The two integrity gates are the enforcement mechanism. Stage 2.5 runs a 7-mode failure checklist derived from Lu et al.’s analysis of autonomous AI research failure modes. Stage 4.5 performs a deeper re-verification with zero tolerance – any mode that was SUSPECTED at Stage 2.5 must be CLEAR or explicitly user-overridden by Stage 4.5.

Anti-Sycophancy: The Core Innovation

The most distinctive feature of ARS is its systematic approach to AI sycophancy – the tendency of language models to agree with users rather than challenge them. Three mechanisms work together:

Devil’s Advocate Concession Threshold Protocol – When the Devil’s Advocate reviewer challenges a thesis, it must score every rebuttal on a 1-5 scale before responding. Concession is only allowed at score 4 or above (the rebuttal directly addresses the core attack with evidence). At score 3 or below, the DA holds its position. No consecutive concessions are allowed, and concession rate is tracked throughout the pipeline.

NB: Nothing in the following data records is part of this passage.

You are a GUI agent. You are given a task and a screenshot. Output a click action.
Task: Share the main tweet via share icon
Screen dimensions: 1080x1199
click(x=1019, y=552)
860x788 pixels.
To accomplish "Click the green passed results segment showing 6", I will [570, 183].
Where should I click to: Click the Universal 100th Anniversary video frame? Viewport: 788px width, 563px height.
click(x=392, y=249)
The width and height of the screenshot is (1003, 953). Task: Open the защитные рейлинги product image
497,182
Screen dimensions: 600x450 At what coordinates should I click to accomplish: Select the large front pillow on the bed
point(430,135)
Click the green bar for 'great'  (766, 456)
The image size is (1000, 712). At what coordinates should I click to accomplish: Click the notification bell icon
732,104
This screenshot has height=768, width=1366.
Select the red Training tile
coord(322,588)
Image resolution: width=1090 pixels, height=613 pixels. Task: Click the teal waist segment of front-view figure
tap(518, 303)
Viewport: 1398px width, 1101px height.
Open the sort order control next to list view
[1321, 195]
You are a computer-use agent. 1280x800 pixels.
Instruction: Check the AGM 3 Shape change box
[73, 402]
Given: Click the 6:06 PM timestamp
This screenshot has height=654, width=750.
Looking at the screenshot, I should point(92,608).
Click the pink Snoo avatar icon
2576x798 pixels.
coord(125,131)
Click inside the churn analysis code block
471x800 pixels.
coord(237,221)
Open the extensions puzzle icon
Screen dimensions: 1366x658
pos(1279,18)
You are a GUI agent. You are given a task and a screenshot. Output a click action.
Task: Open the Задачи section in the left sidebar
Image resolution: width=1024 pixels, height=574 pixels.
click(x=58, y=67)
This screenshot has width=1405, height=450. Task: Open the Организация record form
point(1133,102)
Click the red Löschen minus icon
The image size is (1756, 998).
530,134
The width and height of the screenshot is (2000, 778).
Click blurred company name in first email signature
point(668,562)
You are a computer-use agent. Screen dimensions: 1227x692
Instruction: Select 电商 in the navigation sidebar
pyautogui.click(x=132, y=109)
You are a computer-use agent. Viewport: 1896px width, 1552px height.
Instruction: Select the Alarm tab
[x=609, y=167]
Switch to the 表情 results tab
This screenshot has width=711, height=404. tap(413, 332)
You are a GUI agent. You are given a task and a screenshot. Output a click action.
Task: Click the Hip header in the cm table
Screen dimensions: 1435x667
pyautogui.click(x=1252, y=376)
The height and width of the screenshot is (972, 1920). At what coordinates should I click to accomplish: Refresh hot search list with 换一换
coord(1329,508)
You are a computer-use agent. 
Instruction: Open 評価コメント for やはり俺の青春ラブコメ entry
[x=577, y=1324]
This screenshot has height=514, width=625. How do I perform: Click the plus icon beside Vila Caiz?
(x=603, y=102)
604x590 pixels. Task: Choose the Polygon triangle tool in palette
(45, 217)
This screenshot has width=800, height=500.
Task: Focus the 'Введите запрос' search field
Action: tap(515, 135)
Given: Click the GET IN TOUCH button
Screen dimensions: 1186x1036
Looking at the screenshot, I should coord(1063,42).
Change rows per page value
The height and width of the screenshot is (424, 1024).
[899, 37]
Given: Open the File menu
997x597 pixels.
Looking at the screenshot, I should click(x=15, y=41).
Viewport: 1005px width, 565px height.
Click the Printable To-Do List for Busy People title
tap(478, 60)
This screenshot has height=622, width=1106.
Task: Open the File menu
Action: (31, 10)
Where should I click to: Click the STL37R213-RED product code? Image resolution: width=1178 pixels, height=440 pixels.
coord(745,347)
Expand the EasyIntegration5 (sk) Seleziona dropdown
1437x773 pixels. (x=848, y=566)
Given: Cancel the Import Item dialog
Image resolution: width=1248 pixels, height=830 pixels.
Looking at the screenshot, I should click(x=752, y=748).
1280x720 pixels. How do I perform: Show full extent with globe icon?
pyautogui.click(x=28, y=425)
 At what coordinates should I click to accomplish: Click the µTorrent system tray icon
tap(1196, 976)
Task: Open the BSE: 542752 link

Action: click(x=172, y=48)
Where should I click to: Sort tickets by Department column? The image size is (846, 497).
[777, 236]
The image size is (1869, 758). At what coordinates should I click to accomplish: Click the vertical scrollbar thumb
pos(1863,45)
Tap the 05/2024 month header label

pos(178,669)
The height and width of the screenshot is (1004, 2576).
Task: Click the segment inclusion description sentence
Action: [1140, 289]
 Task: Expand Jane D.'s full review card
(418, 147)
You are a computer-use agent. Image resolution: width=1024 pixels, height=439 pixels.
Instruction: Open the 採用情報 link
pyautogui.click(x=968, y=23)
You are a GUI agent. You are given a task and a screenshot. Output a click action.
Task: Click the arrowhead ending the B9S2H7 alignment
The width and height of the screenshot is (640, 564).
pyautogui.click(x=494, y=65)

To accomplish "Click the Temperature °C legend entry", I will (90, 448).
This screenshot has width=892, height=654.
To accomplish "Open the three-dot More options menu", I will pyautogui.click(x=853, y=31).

Intent Detection Layer – The Socratic Mentor classifies user intent as exploratory versus goal-oriented at dialogue start and re-assesses every 3 turns. In exploratory mode, auto-convergence is disabled, max rounds are raised to 60, and “want me to summarize?” prompts are prohibited. The user decides when to stop, not the AI.

Dialogue Health Indicator – Every 5 turns, the Socratic Mentor silently self-assesses on three dimensions: persistent agreement, conflict avoidance, and premature convergence. When an agreement pattern is detected, challenging questions are auto-injected. This is invisible to the user to prevent gaming.

Takeaway: These mechanisms do not eliminate AI sycophancy – they make it visible and manageable. The DA will still eventually concede if pushed hard enough. The Socratic Mentor will still have some convergence bias. But now there are explicit checkpoints that slow down the sycophancy, force the DA to justify concessions, and prevent the Mentor from wrapping up before the user is ready.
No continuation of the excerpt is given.